A decisão surge como resposta a duas perguntas formuladas pela Assembleia Geral da ONU: quais obrigações os Estados têm, segundo o direito internacional, para proteger o clima, e quais as consequências legais caso falhem nessa missão.
A resposta da CIJ foi clara: a violação das obrigações climáticas configura ato ilícito internacional e pode gerar indenizações aos países prejudicados. Isso abre caminho para a responsabilização formal de grandes emissores e intensifica a pressão por reparações justas no âmbito das mudanças climáticas.
Direitos humanos ameaçados pelo colapso climático
Segundo o presidente da corte, Yuji Iwasawa, os impactos da crise climática já prejudicam diretamente o exercício de direitos como saúde, moradia e padrão de vida adequado. “A mudança climática afeta ecossistemas e populações humanas de forma ampla e grave, configurando uma ameaça existencial”, afirmou.
O tribunal também reconheceu o sistema climático como parte integrante do meio ambiente global, sendo sua proteção uma obrigação que abrange as gerações presentes e futuras.
Litígios climáticos ganham força global
Com mais de 3 mil processos em andamento em pelo menos 60 países, a decisão da CIJ reforça a legitimidade das ações judiciais movidas contra Estados e corporações que contribuem para o aquecimento global. Especialistas afirmam que o parecer será impossível de ignorar em julgamentos futuros.

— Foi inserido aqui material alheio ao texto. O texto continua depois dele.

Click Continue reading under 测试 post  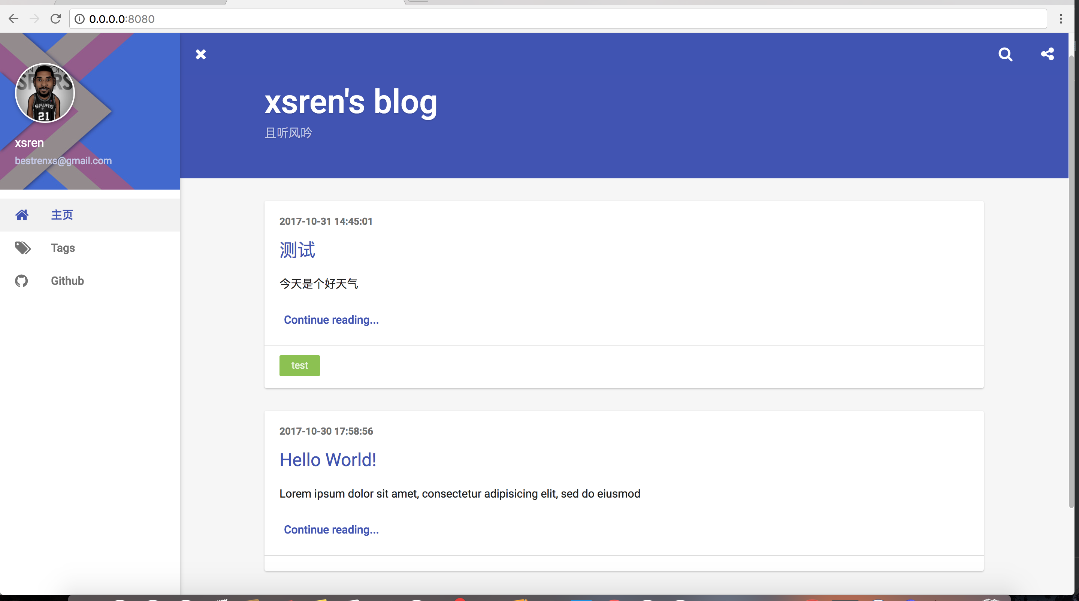[x=331, y=320]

Joie Chowdhury, do Centro de Direito Ambiental Internacional, classificou a decisão como uma das mais importantes do nosso tempo: “Ela toca o núcleo da justiça climática e impõe limites a décadas de impunidade ambiental dos países mais ricos”.

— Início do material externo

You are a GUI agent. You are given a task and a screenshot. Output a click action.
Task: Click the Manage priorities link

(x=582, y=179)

Justiça desigual: Sul Global exige reparação
Durante as audiências que antecederam o parecer, países do Norte Global tentaram reduzir o alcance jurídico das obrigações, argumentando que os tratados como o Acordo de Paris são suficientes, mesmo sem caráter vinculativo. Já o Sul Global, liderado por nações insulares e países historicamente explorados, defendeu com firmeza a responsabilização concreta dos maiores emissores e a criação de mecanismos de compensação.

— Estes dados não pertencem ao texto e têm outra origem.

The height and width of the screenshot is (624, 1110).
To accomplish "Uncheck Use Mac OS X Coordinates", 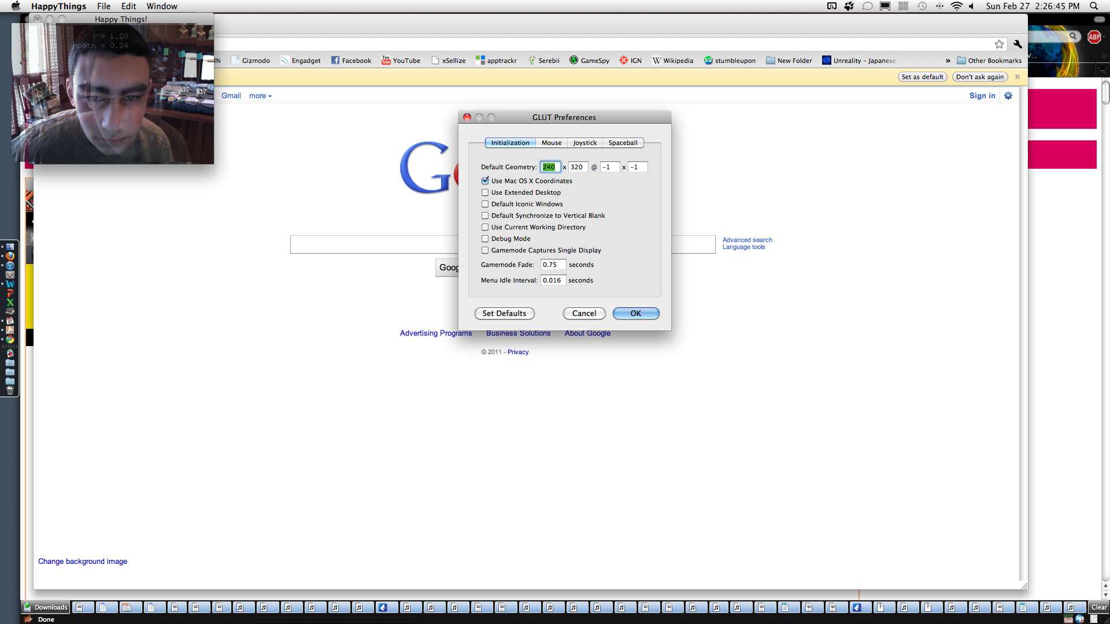I will point(485,181).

A CIJ reconheceu a legitimidade dessa demanda ao afirmar que os Estados lesados têm direito à “reparação integral”, que pode incluir restituição, indenização e garantias de não repetição.
Acordo de Paris fracassou em conter emissões
A declaração da CIJ evidencia o esgotamento da via diplomática iniciada em Paris. O compromisso de limitar o aquecimento global a 1,5 ºC, firmado por mais de 190 países em 2015, não deteve o crescimento das emissões.
Segundo o último Relatório sobre a Lacuna de Emissões da ONU, o mundo caminha para um aumento de mais de 3 ºC até o fim do século, caso as políticas atuais sejam mantidas. Para as nações em risco existencial, como os pequenos estados insulares, esse cenário equivale a uma sentença de morte.
Perguntas e Respostas
O que a Corte Internacional de Justiça decidiu?
A CIJ declarou que a mudança climática é uma ameaça existencial e que os Estados têm obrigações legais para proteger o clima. Violações dessas obrigações são atos ilícitos internacionais.
O que pode acontecer com países que violam essas obrigações?
Eles podem ser responsabilizados legalmente e obrigados a reparar danos causados a outros países, incluindo compensações financeiras.
Essa decisão tem efeito prático imediato?
Embora não seja vinculante, o parecer tem grande peso jurídico e político e deverá influenciar futuras decisões judiciais em todo o mundo.
Qual o impacto para países do Sul Global?
A decisão fortalece a posição dos países mais vulneráveis, que exigem justiça climática, compensações e políticas vinculantes dos grandes emissores.
O Acordo de Paris ainda é relevante?
Sim, mas é insuficiente. A decisão da CIJ expõe que os compromissos voluntários de Paris não estão sendo cumpridos e carecem de mecanismos jurídicos eficazes.